To further validate the stability of the algorithms, each algorithm was trained and tested ten times. The performance of binary and multi-classification algorithms was evaluated using accuracy, while the effectiveness of the quantitative regression was assessed using Mean Absolute Error (MAE). The calculation methods for these metrics are as follows:

$$AC{C}_{binary}=\frac{TP+TN}{TP+TN+FP+FN}$$
(2)
$$AC{C}_{multi}=\frac{{\sum }_{i=1}^{12}{TM}_{i}}{{\sum }_{i=1}^{12}(T{M}_{i}+F{M}_{i})}$$
(3)
$$MAE=\frac{1}{n}\mathop{\sum }\limits_{i=1}^{n}| {y}_{rel}-{y}_{pre}| $$
(4)

where TP and TN represent correctly identified coal and coal-measure rock, respectively, while FP and FN denote incorrectly identified coal and coal-measure rock. Similarly, TM and FM denote the identification of correct and incorrect coal types. The variable n refers to the total volume of data recognized, yrel represents the real Aad of the sample, and ypre indicates the predicted Aad of the sample.
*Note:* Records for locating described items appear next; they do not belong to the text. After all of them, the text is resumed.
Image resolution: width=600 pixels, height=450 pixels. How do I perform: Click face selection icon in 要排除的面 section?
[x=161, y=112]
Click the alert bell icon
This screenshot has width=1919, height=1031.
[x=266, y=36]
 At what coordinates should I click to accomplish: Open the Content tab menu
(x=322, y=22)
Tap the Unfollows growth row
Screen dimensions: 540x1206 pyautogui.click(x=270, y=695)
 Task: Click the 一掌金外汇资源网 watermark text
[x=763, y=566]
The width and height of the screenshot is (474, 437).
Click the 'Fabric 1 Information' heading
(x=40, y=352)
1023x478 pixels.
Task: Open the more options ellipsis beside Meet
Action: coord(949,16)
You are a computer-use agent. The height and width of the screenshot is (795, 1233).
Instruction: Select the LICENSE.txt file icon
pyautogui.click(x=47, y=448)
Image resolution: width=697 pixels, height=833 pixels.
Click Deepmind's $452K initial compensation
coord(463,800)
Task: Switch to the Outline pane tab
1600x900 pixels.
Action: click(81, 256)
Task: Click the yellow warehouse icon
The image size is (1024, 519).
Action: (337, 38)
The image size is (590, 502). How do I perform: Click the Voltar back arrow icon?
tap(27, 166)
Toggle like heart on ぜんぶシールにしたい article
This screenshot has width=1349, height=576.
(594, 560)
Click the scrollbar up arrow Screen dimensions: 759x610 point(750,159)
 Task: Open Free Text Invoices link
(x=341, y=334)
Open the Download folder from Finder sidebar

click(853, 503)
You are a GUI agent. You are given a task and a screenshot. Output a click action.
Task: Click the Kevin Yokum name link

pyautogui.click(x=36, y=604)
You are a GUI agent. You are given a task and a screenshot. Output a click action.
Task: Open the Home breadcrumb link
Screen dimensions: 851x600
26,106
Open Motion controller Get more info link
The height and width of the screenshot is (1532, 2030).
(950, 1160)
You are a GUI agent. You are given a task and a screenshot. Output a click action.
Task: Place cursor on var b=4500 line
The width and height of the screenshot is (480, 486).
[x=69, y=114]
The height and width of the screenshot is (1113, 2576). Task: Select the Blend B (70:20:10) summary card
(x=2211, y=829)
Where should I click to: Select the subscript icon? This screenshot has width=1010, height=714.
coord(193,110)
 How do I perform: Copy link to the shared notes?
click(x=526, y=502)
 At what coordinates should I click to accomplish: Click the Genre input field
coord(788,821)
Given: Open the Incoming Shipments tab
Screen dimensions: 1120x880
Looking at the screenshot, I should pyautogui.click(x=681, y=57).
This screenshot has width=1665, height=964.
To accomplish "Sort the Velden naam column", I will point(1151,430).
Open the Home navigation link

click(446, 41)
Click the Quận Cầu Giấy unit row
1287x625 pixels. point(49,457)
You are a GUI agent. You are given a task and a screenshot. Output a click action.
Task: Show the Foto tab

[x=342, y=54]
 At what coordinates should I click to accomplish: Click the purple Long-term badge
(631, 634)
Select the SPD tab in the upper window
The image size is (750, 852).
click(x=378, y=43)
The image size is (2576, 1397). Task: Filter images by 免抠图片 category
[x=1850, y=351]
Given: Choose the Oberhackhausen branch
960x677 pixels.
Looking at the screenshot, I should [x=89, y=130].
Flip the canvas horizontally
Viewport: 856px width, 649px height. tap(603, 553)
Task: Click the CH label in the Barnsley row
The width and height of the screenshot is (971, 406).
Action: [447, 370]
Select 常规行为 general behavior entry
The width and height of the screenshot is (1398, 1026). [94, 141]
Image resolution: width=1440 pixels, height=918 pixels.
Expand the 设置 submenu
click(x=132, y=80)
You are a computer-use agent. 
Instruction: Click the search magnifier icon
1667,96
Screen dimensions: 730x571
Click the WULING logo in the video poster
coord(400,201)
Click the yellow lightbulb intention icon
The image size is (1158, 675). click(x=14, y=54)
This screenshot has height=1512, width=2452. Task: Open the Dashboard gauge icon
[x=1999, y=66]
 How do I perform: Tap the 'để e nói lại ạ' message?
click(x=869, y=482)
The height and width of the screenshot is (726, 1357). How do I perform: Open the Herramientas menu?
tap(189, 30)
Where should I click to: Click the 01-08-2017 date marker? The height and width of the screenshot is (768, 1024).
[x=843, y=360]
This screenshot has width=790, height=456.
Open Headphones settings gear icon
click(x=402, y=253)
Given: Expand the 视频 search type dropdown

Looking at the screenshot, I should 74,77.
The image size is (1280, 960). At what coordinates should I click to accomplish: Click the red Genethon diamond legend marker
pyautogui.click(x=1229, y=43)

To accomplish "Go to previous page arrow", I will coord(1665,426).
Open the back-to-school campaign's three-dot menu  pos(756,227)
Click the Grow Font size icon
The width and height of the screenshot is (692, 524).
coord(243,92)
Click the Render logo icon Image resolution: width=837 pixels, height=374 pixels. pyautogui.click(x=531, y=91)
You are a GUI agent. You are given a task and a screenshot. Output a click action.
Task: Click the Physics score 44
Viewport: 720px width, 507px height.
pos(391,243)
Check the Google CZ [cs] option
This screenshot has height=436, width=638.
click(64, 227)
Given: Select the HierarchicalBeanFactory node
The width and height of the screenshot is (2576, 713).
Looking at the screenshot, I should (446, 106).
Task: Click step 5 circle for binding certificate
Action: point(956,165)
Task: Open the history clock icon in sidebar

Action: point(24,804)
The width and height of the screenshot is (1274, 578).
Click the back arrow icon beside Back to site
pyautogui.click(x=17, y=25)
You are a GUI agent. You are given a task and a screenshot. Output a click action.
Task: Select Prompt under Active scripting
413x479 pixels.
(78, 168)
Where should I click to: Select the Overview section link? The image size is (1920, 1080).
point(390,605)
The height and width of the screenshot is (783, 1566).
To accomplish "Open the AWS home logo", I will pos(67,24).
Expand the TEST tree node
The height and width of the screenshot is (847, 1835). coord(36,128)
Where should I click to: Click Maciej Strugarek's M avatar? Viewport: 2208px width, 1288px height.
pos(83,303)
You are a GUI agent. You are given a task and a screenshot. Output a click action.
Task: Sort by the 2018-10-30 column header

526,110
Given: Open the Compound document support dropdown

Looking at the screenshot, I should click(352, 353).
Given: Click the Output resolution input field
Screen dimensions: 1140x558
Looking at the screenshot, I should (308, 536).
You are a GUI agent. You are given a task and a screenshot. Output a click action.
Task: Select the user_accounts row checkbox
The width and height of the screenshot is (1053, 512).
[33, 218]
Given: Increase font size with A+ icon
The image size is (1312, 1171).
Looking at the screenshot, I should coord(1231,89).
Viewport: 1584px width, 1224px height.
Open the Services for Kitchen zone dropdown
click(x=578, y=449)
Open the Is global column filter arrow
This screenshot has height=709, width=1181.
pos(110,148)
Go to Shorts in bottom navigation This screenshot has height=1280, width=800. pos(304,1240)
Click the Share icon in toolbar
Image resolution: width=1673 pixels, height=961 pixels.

Fig. 4 displays the accuracy and error for binary classification, multi-classification, and quantitative regression tasks. In Fig. 4(a), the identification accuracy of all algorithms is no less than 94%, with the Bi-LSTM algorithm achieving the highest accuracy, because bi-LSTM can consider the correlation between wide-range wavelengths. It performed well in both the test and validation sets, reaching an average accuracy of 98.84%. In Fig. 4(b), due to the limitations of its linear classifier, the LDA algorithm performed poorly, whereas the ELM algorithm showed the highest and most stable accuracy, with an average accuracy of 98.89% in the validation set. The other algorithms also maintained a stable accuracy around 84%. In Fig. 4(c), XGBoost, with its ability to capture nonlinear relationships, achieved a lower error than to PLS, with an average MAE of 4.75% in the validation set.

Fig. 4
figure 4

Accuracy and error for binary classification (a), multi-classification (b), and quantitative regression (c) tasks in testing set and validation set.

In addition, we will further expand the coal and coal-measure rock near-infrared spectral dataset by adding a reflectance spectrum under the interference of external factors, such as dust, water mist, etc. This work will make the dataset universally applicable in various stages of coal mining. We also encourage other researchers in the coal mining field to expand and improve this dataset. The coal and coal-measure rock near-infrared reflectance spectrum collected in different conditions have significant implications for applying identification algorithms in practical work. The aim is to support further research and advancements in the intelligentization of coal mining.